After all the disappointments of the past, Mr Haythornthwaite is naturally keen to talk up the complexity and difficulty of the task he faces. There was a lot of that going on yesterday. The merger of Siebe and BTR that brought Invensys into being was depicted as an ill-conceived and poorly executed mess, and that's just the operational side of the business. The accounting exaggerations are presumably still being worked out of the system.
Even so, Mr Haythornthwaite reckons he can avoid both a rights issue and a breach of banking covenants. As to whether Invensys can survive and prosper again in the long term depends largely on inspired operational management and a revival in the global economy. In his previous incarnation, Mr Haythornthwaite did a great job in dressing Blue Circle up for sale. As things stand, there would be few if any takers for Invensys. Mr Haythornthwaite has a long road ahead of him.
Credit rating blues
Credit rating agencies are modern day Captain Mainwarings; in a world where creditworthiness is more and more governed by the markets, and not the banks, they have taken over the role of the bank manager in helping determine how creditworthy a company or country is, and as a consequence how much they should be required to pay for their borrowings. Not all business and public debt is traded, of course, and banks still lend directly, both to small businesses and larger enterprises, but increasingly even on this lending the banks use the agencies to assess risk and the consequent capital requirements.
On the whole, this is a sound development. The big banks never were much good at banking, witness the disastrous boom to bust of past banking cycles. The markets are better judges of creditworthiness than bank managers, who have often seemed as clueless as Captain Mainwaring himself. However, it is not entirely certain that the same can be said about the rating agencies. There are only three of them of any significance internationally – Moody's, Standard & Poor's and Fitch Ratings – and as such, very substantial power has become concentrated in very few hands, to the growing concern of the governments and companies that have to use them.
Enron has highlighted once again the curiosity of their position. All three get most of their income from the organisations they are required to rate, which in any other business would be seen as an extreme conflict of interest. To make matters worse, all three have been attempting to link fees directly to the benefit their rating produces. In simple terms, that means the agency gets more the better the rating, since the better the rating, the lower the cost of servicing the debt.

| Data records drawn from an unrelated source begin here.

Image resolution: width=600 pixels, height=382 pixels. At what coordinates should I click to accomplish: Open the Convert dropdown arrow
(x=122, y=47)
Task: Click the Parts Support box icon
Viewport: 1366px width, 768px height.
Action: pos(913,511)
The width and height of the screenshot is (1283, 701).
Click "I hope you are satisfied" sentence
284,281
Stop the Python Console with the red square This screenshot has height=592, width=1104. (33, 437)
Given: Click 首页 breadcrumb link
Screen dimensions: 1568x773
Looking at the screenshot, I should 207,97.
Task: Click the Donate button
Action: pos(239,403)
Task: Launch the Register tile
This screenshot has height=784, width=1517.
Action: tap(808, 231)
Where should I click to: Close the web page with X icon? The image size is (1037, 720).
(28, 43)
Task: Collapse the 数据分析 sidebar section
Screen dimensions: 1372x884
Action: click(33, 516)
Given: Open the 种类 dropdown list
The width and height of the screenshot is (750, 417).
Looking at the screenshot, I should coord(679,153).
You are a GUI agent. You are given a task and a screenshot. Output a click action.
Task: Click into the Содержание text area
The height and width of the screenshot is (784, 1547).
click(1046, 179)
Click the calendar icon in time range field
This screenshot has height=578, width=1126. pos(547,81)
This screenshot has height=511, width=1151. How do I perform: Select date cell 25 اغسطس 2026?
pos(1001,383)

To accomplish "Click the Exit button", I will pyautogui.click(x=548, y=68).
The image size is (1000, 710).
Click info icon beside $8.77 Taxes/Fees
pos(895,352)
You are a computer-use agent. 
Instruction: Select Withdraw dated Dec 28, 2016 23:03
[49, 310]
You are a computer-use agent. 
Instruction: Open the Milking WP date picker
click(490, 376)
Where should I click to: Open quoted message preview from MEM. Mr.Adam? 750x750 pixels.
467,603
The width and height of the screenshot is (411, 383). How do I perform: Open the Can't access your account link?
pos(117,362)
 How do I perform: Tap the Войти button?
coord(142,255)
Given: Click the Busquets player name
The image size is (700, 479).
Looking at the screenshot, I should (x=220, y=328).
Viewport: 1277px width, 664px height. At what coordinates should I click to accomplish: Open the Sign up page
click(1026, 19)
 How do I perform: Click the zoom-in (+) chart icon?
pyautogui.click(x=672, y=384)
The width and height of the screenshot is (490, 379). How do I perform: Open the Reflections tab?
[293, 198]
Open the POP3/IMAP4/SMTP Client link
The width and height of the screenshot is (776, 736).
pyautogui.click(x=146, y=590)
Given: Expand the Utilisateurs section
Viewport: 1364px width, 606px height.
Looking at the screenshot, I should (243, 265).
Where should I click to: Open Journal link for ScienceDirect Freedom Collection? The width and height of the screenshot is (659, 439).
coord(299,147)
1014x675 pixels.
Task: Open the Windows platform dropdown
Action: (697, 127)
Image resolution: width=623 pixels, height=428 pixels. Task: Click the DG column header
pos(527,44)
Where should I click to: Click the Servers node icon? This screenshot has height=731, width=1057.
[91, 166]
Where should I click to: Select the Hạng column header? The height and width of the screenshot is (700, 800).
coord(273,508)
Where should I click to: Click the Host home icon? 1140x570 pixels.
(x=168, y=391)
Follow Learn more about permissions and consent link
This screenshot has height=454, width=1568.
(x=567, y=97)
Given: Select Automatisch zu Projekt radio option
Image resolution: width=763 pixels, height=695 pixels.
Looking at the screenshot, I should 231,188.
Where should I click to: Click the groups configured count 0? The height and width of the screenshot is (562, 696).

Enron's tradable debt was admittedly rated as risky, but no more so than many perfectly solvent organisations. What's more, when the balloon went up, the rating agencies were dissuaded by the investment bankers from downgrading the debt because of the further damage this would do to confidence. The credit rating agencies are reasonably accused of reacting to events, rather than leading them, which rather begs the question of what on earth is the point of them in the first place.
Most finance directors forced to pay good money for a poor rating, would thoroughly agree. The quality of the rating makes a big difference to the cost of debt servicing, and a bit like Third World countries, many companies believe they are unfairly penalised. The obvious solution is that there should be more agencies, producing a more diverse range of ratings and research, but the system conspires against it.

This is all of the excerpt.